The other morning in Madrid, I was at lunch with my king. Don’t misunderstand me: despite my proudly republican allegiance, two years ago I was appointed a duke of the Kingdom of Redonda with the title of Duque de la Isla del Día de Antes. I share this ducal dignity with Pedro Almodóvar, A. S. Byatt, Francis Ford Coppola, Arturo Pérez-Reverte, John Ashbery, Orhan Pamuk, Claudio Magris, Ray Bradbury, and several others, all of whom share the common quality of being liked by the king.
The island of Redonda lies in the West Indies and measures thirty square kilometers, the size of a handkerchief. It is completely uninhabited, and I don’t think any of its monarchs have ever set foot on it. It was acquired in 1865 by Matthew Dowdy Shiell, a banker who had petitioned Queen Victoria to establish it as an independent realm, which she graciously did—she could see it posed no threat to the British colonial empire. Over the decades the island had been passed down to various monarchs, some of whom had sold the title several times over, causing disputes between the various pretenders. If you want to find out more about its multidynastic history, look up Redonda in Wikipedia. The last king abdicated in 1997 in favor of the Spanish writer Javier Marías, who set about appointing dukes left, right, and center.
That’s the whole story, which of course has a slight whiff of pataphysical folly, though, after all, becoming a duke doesn’t happen every day. The point, however, is another: in the course of our conversation, Marías said something that struck me as interesting. We were discussing how people today are prepared to go to any lengths to appear on television, even if only to be the idiot who waves ciao ciao behind the person being interviewed. Recently in Italy, the brother of a young woman who had been brutally murdered, after the sad privilege of a mention in the crime columns of the newspapers, approached a television celebrity asking to be hired so he could exploit the tragic notoriety—and we know of some individuals who, to catch the limelight in a news story, are prepared to declare themselves cuckolded, impotent, or fraudulent, nor is it a secret to criminal psychologists that what moves the serial killer is his desire to be discovered and hence become a celebrity.

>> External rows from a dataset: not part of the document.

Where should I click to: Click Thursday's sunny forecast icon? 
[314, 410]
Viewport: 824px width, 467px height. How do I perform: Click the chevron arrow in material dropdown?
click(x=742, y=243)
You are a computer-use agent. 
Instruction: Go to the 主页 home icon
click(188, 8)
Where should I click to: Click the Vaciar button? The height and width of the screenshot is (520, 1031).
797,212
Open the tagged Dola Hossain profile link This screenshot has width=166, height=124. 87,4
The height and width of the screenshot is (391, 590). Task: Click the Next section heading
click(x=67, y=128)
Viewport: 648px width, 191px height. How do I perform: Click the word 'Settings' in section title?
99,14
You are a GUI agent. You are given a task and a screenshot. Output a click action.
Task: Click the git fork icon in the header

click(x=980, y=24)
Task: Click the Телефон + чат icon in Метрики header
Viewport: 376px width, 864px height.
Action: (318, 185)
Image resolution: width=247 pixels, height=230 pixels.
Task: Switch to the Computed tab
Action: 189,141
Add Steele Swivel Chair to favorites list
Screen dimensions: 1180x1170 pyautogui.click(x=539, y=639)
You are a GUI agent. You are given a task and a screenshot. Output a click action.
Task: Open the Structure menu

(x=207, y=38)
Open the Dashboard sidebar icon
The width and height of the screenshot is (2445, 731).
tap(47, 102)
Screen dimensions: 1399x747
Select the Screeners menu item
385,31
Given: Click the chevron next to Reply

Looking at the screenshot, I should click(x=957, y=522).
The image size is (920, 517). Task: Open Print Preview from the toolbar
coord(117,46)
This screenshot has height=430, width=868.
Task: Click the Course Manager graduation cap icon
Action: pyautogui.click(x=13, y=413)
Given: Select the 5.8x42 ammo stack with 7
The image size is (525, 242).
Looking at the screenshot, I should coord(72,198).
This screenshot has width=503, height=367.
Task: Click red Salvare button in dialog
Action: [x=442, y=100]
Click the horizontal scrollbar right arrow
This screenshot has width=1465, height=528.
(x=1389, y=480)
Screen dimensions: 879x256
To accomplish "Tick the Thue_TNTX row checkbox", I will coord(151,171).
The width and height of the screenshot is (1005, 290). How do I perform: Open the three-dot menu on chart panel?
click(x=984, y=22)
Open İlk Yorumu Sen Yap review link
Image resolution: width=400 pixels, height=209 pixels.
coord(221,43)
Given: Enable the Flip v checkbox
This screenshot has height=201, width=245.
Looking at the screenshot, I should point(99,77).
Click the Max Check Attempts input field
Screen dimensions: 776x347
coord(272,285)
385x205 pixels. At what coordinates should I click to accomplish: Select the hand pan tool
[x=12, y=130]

Why this folly? we asked. Marías suggested that what is happening today stems from the fact that people no longer believe in God. At one time they were persuaded that everything they did had at least one Spectator, who knew their every thought and deed, who could sympathize with them or, if necessary, condemn them. They could be outcasts, good-for-nothings, losers scorned by their fellow men. They were people who would be forgotten as soon as they were dead, but who nourished the belief that there was at least One who knew all about them.
“God at least knows how much I’ve suffered,” the sick grandmother abandoned by her grandchildren would say. “God knows I’m innocent,” the person unjustly convicted would say in consolation. “God knows how much I’ve done for you,” the mother would say to her ungrateful child. “God knows how much I love you,” the abandoned lover would shout. “God alone knows what I’ve had to deal with,” complained the wretch whose misfortunes everyone ignored. God was always invoked as the all-seeing eye, whose gaze brought meaning to the grayest and most senseless life.
Once this all-seeing Witness has gone, has been taken away, what remains? All that’s left is the eye of society, the eye of the Other, before whom you must reveal yourself so as not to disappear into the black hole of anonymity, into the vortex of oblivion, even at the cost of choosing the role of village idiot who strips down to his underpants and dances on the pub table. Appearance on the television screen is the only substitute for transcendence, and all in all it’s a satisfying substitute. People see themselves, and are seen, in a hereafter, but in return, everyone in that hereafter sees us here, and meanwhile we too are here. Think about it: to be able to enjoy all the advantages of immortality, albeit swift and ephemeral, and at the same time to have a chance of being celebrated in our own homes here, on earth, for our assumption into the Empyrean.
The trouble is that “recognition” is ambiguous. We all hope that our merits, or our sacrifices, or whatever good qualities we have, are “recognized.” But when we appear on the television screen and people see us afterward at the local bar and say, “I saw you on television last night,” they are merely saying “We recognize you”—in other words, we recognize your face—and that’s a different proposition altogether.